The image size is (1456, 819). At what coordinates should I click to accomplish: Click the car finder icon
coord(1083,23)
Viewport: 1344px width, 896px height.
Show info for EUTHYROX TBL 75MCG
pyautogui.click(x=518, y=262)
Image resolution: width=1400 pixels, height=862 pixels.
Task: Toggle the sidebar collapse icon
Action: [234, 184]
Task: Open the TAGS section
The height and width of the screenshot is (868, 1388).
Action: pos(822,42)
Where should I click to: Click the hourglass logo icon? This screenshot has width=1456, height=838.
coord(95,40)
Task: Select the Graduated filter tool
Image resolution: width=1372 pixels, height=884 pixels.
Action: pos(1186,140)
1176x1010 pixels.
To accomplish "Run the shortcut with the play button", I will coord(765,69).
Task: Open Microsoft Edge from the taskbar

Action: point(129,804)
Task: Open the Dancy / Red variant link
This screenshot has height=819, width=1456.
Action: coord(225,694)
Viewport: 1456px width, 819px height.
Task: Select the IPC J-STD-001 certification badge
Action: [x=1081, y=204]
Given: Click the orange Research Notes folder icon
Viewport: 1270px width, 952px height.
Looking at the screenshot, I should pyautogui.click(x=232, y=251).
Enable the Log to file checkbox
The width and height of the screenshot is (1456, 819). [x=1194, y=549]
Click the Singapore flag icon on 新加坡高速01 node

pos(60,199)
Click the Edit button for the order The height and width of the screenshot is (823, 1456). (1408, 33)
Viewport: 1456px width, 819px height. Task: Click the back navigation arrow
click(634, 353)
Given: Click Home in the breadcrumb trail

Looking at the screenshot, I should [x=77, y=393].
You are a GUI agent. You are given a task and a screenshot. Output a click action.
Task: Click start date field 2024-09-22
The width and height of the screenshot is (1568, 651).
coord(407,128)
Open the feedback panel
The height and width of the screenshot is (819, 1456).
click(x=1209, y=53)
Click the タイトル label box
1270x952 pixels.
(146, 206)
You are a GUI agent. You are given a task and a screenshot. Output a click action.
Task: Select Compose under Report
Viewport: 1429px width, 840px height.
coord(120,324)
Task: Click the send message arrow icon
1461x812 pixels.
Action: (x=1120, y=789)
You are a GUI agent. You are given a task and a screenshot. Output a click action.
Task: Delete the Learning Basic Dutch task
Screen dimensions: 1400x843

# Exercise prompt:
If a line contains the word "button", count it; give the total for the entries above and nothing else.

# Solution to this task:
2